How to Write Effective Benchmarks in Go

Write effective Go benchmarks by ensuring your `Benchmark` functions run the target code inside a loop controlled by `b.N`, avoiding premature optimization, and using `b.ResetTimer()` to exclude setup costs.

The benchmark that lied

You spend an hour refactoring a hot loop. You run the benchmark. The new version is ten times faster. You deploy. The latency stays exactly the same. The benchmark lied. The compiler optimized your test code away because you never used the result.

This happens to everyone. Writing a benchmark that measures real work requires a few specific tricks to keep the compiler honest. Go's compiler is aggressive. If it sees code that calculates a value but never uses that value, it removes the code. It assumes you made a mistake. In a benchmark, you often calculate a value just to measure the cost. The compiler sees "calculate and discard" and deletes the calculation. Your benchmark measures the cost of doing nothing.

How benchmarks work

A benchmark is a stopwatch for code. You wrap the code you care about in a loop, run it many times, and measure the average. The Go testing framework handles the loop count and the timing. The function name must start with Benchmark and take a *testing.B parameter. The framework scans for exported functions with this prefix when you run go test -bench.

------------

◆ **SET PROBLEM**
Please retype a passage from the Go benchmarks article: begin at the words that have "The benchmark that", and stop after "used the result.".

◆ **RECORDED DATA**
------------

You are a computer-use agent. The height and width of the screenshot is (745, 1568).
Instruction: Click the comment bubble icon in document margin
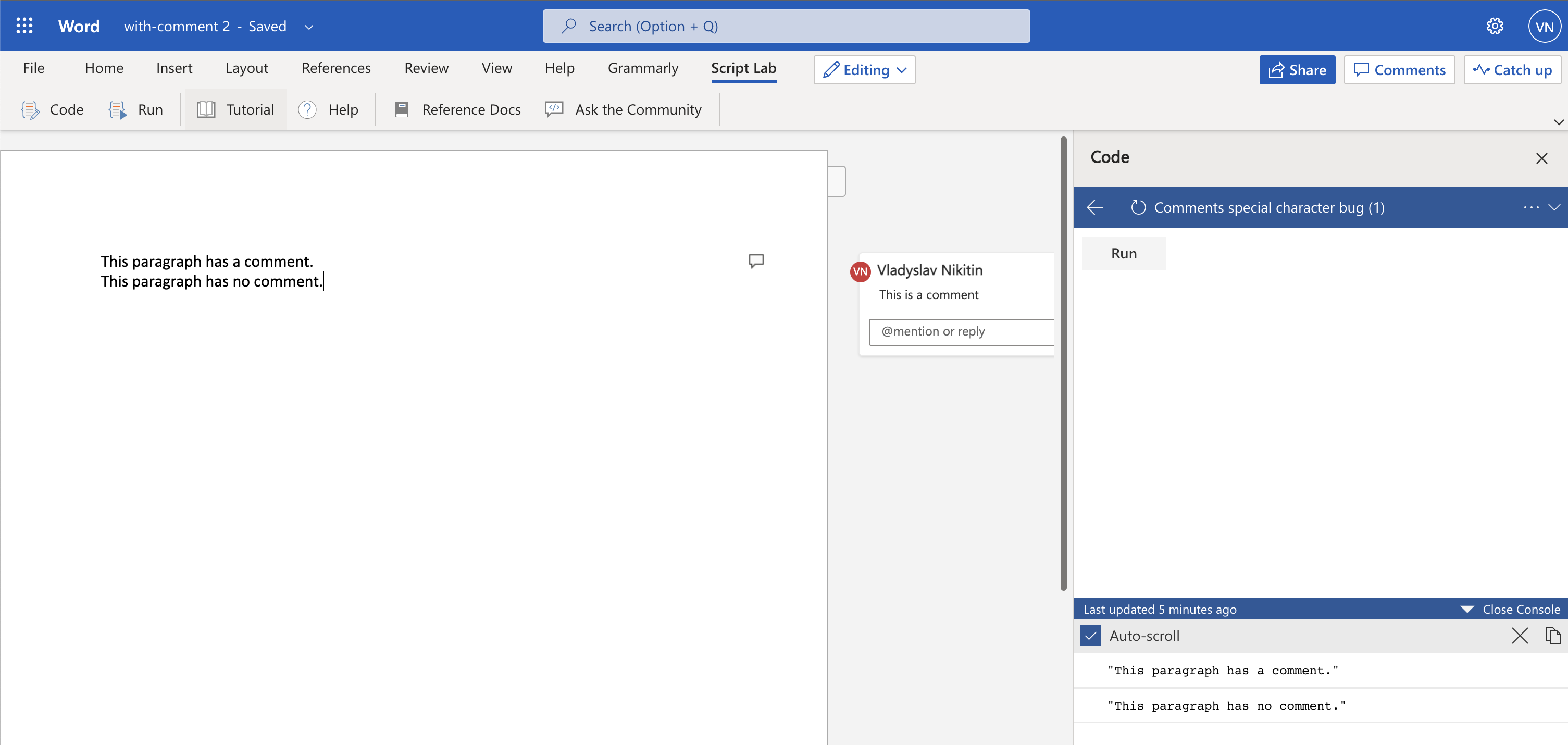(x=755, y=261)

------------

◆ **RESULT OF THE EXERCISE**
The benchmark that lied

You spend an hour refactoring a hot loop. You run the benchmark. The new version is ten times faster. You deploy. The latency stays exactly the same. The benchmark lied. The compiler optimized your test code away because you never used the result.